What to work on
Copy every line that contains the string "Bekijk" from the entries below.

++++++

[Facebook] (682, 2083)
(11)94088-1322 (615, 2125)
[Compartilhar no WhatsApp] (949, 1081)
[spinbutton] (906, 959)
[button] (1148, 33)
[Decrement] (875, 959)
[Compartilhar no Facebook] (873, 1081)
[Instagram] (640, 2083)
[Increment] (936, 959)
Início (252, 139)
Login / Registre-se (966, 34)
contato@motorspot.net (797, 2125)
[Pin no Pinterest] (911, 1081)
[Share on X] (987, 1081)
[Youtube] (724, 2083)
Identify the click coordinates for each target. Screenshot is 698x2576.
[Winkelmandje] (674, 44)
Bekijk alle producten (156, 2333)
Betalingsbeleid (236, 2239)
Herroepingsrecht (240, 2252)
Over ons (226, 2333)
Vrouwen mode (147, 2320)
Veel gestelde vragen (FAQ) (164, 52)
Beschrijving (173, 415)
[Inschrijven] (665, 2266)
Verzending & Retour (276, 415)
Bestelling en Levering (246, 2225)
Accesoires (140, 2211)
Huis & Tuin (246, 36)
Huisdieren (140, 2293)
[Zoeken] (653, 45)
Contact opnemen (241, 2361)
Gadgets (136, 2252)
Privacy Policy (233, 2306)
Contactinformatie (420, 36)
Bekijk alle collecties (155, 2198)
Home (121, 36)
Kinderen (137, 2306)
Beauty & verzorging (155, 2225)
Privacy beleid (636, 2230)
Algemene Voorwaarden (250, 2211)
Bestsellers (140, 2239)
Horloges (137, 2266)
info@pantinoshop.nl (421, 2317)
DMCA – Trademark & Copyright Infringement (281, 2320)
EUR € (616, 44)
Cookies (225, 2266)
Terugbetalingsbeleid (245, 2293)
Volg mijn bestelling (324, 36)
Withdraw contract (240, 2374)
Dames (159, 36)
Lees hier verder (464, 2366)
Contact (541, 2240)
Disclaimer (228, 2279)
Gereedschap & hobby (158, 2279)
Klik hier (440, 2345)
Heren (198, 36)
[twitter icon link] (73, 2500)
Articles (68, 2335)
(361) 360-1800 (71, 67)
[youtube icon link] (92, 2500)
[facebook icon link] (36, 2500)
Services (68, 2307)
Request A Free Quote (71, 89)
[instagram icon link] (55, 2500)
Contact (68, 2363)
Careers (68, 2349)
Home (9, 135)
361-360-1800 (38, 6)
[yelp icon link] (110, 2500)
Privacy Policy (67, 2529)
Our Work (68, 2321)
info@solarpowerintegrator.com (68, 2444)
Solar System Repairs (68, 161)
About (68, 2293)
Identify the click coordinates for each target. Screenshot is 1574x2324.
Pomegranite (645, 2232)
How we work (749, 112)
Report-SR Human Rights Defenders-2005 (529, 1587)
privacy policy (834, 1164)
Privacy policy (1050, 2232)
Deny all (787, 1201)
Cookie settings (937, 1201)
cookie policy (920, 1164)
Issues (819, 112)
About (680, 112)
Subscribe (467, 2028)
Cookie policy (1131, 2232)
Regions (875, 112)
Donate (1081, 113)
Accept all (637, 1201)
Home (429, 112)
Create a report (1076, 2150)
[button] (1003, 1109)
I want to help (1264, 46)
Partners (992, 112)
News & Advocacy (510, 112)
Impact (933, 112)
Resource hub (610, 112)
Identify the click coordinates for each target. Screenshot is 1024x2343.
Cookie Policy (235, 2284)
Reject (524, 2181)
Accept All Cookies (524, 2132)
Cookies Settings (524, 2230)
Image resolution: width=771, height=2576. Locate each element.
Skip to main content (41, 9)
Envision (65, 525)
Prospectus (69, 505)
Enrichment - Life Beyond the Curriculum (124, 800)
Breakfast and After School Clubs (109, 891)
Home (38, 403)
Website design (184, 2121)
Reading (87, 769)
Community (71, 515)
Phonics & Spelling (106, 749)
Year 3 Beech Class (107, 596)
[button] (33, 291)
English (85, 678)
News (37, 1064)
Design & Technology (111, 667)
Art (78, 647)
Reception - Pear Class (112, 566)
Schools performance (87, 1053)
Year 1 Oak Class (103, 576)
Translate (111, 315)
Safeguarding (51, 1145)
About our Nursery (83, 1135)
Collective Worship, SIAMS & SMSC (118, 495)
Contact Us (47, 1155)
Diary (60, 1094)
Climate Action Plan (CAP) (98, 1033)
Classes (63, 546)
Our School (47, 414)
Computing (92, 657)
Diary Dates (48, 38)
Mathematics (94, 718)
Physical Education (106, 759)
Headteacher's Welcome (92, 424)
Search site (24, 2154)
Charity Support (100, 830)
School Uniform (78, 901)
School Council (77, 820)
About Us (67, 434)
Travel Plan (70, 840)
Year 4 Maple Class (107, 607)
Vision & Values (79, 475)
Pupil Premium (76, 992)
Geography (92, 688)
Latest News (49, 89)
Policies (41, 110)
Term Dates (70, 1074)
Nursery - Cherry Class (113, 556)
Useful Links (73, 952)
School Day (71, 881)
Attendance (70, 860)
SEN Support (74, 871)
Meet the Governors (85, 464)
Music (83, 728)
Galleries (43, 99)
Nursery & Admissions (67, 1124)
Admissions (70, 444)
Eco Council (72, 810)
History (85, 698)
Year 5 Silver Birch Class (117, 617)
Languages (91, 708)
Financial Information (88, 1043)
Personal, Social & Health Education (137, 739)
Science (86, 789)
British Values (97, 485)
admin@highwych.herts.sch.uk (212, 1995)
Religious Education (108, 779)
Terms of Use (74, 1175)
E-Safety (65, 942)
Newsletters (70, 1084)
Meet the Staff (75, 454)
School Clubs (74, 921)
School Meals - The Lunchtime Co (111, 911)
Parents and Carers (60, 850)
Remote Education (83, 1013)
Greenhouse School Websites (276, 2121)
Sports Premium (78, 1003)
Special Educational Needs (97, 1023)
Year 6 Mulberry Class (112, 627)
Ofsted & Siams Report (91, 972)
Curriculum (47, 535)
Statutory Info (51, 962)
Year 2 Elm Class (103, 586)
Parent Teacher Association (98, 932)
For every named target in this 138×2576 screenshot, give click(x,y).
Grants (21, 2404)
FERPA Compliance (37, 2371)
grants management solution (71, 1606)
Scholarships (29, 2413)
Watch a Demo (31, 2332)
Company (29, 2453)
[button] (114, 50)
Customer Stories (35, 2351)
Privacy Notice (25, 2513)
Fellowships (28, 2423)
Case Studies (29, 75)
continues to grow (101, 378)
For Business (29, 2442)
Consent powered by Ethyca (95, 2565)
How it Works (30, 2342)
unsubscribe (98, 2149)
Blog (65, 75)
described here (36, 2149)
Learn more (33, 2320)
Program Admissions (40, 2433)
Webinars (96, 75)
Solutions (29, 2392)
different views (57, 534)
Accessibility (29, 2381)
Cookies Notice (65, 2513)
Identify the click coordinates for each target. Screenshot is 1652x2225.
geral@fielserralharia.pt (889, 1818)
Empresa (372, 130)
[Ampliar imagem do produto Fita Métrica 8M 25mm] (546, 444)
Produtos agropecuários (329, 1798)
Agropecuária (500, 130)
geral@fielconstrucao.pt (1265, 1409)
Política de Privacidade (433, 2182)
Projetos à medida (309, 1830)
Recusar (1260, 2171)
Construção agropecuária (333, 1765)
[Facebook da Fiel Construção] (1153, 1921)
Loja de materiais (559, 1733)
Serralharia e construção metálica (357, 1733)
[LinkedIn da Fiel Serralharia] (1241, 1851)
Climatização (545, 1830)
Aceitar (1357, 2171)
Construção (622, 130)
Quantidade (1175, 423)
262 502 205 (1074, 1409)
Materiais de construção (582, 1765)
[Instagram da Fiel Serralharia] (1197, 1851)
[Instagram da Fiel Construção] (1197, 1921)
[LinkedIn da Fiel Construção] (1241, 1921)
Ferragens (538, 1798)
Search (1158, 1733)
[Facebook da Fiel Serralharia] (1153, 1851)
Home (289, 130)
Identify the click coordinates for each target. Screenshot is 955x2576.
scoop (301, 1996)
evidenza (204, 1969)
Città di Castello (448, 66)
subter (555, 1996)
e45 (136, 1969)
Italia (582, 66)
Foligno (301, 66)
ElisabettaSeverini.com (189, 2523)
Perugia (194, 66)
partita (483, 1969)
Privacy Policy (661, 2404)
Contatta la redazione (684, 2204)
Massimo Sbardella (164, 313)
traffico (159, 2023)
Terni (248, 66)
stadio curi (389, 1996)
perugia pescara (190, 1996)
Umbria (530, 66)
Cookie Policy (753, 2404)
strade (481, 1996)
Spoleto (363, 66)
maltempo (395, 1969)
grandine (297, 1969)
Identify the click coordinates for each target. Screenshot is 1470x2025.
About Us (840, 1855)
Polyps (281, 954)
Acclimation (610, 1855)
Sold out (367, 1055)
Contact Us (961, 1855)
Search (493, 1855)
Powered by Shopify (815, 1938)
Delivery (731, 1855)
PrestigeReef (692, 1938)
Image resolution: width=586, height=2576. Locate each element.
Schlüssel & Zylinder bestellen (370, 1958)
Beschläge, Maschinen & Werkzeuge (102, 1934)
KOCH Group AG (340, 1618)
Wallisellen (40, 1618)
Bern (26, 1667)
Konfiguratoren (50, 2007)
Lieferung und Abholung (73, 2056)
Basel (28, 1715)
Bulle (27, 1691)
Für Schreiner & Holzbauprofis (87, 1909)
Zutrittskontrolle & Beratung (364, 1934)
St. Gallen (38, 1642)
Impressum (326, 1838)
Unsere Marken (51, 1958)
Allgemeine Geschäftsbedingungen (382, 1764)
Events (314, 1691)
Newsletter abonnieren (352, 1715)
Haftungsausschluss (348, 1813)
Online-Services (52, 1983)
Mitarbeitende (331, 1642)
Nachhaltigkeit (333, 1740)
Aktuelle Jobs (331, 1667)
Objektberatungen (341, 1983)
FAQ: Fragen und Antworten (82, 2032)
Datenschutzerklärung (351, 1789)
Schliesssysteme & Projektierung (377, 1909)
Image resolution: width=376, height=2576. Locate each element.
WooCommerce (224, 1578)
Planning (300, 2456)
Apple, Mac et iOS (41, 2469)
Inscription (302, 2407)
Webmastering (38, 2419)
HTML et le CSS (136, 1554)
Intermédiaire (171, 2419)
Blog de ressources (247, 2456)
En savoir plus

++++++

Exercise solution
Bekijk alle producten (156, 2333)
Bekijk alle collecties (155, 2198)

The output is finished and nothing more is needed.